● **WORK TO COMPLETE**
Rewrite the data below from the line that has "Task: Tick the checkbox for the Jem row" through the line that has "will (33, 144).", changing "sidebar" to "side panel" and leaving everything else as it is.

################

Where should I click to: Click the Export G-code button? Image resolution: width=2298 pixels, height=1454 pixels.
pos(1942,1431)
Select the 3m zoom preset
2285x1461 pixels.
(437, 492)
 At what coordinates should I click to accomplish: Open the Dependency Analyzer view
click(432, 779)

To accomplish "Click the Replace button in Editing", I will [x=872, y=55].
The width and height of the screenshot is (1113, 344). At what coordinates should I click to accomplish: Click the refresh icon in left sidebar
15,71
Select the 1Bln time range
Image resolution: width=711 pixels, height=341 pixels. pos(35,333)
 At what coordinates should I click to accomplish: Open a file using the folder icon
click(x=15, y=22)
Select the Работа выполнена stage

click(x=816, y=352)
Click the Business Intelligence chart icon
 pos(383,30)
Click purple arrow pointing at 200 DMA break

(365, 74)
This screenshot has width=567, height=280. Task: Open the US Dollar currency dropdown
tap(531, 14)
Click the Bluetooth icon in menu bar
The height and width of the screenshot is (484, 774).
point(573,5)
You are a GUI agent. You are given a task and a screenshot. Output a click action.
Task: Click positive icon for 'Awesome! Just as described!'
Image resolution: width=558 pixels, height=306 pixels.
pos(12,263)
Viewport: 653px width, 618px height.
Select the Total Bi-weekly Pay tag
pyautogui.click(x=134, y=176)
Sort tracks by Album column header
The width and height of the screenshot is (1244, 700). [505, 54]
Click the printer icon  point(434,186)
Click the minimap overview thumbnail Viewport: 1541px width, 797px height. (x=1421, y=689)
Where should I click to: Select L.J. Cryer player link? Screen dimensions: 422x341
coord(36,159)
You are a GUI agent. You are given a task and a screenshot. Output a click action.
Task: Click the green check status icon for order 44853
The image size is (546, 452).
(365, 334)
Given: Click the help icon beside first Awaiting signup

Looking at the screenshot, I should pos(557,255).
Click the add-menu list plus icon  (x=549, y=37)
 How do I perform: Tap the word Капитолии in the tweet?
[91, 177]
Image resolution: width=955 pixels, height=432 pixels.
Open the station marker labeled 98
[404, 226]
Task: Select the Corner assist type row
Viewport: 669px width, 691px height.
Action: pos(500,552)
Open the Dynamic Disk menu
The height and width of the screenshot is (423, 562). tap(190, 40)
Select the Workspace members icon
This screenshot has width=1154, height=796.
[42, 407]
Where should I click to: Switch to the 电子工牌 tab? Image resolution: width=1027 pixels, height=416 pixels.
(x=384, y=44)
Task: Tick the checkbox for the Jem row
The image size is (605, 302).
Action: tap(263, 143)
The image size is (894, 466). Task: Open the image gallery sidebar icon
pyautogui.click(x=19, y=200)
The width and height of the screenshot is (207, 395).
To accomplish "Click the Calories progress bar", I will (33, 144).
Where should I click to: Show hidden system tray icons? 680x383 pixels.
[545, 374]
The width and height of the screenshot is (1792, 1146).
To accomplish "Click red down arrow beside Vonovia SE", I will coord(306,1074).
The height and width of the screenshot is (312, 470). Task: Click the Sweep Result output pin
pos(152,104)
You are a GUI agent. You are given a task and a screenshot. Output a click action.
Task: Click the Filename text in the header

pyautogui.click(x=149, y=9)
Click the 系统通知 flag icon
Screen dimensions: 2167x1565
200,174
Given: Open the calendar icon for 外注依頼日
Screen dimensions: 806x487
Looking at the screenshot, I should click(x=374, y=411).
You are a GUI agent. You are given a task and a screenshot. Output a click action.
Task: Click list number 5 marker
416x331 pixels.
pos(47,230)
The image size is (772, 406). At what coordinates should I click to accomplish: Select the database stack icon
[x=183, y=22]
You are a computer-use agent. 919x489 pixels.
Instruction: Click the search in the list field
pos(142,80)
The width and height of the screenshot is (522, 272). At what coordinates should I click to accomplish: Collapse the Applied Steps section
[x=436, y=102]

################

● **SOLVED EXERCISE**
Task: Tick the checkbox for the Jem row
The image size is (605, 302).
Action: tap(263, 143)
The image size is (894, 466). Task: Open the image gallery side panel icon
pyautogui.click(x=19, y=200)
The width and height of the screenshot is (207, 395).
To accomplish "Click the Calories progress bar", I will (33, 144).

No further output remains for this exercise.